▸ YOUR GOAL
Print this span of the material below exactly: the line with "This screenshot has height=360, width=582. coord(163,288)", the line with "Tap the avg_log2FC colour bar", and every line between them, but nothing else.

↓↓↓

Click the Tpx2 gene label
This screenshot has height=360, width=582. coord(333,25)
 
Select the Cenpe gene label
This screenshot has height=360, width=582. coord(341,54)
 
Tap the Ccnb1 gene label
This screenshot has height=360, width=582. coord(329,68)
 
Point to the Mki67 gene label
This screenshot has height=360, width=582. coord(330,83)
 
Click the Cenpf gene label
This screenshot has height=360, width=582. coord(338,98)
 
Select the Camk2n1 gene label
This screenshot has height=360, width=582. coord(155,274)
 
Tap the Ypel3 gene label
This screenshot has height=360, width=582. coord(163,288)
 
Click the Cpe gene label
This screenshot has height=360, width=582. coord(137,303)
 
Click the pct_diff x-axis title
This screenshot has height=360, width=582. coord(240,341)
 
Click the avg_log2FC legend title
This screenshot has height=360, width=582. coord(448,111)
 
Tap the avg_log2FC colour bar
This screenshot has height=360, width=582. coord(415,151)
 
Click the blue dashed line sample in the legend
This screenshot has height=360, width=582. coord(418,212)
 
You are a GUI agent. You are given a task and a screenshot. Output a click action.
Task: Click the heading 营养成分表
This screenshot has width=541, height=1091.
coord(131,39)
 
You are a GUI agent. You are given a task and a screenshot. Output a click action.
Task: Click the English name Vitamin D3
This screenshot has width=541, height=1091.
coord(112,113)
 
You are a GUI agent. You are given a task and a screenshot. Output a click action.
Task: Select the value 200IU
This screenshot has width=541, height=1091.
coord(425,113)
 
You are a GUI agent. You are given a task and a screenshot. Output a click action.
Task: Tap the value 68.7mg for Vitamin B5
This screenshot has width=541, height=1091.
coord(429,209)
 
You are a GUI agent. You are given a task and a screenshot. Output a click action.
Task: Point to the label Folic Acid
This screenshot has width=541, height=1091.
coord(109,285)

↑↑↑

▸ EXERCISE RESPONSE
This screenshot has height=360, width=582. coord(163,288)
 
Click the Cpe gene label
This screenshot has height=360, width=582. coord(137,303)
 
Click the pct_diff x-axis title
This screenshot has height=360, width=582. coord(240,341)
 
Click the avg_log2FC legend title
This screenshot has height=360, width=582. coord(448,111)
 
Tap the avg_log2FC colour bar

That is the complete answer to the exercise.